## WORK REQUEST
Looking at the records below, state how many lines include the string "button" and add nothing further.

## TASK DATA
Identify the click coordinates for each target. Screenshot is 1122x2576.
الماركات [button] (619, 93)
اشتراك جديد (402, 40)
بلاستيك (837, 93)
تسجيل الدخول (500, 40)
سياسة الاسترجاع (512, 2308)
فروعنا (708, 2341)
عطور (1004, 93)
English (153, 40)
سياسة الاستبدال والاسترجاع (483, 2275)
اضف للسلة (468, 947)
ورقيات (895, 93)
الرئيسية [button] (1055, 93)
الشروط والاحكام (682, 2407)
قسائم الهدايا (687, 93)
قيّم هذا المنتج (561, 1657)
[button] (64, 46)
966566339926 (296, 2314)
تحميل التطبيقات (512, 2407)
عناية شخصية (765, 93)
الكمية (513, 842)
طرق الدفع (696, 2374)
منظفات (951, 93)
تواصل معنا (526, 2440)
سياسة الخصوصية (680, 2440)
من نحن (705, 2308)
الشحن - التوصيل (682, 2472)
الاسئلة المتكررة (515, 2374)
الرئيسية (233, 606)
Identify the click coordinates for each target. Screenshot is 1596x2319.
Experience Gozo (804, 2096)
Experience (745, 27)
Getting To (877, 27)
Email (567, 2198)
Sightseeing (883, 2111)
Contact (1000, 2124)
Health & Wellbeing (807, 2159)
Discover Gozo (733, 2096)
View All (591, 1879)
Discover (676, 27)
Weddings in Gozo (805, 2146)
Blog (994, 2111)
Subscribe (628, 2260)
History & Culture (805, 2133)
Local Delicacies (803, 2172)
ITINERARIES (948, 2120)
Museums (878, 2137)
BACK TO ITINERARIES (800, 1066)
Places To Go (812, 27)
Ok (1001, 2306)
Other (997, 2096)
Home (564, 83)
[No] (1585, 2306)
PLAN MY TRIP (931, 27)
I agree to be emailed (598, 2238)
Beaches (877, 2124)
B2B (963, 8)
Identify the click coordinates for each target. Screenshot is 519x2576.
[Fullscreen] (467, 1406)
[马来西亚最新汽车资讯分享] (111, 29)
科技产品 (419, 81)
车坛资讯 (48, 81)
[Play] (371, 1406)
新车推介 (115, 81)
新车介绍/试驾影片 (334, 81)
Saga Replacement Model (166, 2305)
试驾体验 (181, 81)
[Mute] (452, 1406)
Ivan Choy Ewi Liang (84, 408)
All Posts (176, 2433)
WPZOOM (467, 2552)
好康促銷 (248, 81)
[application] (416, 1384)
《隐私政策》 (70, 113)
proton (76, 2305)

## WRITTEN SOLUTION
3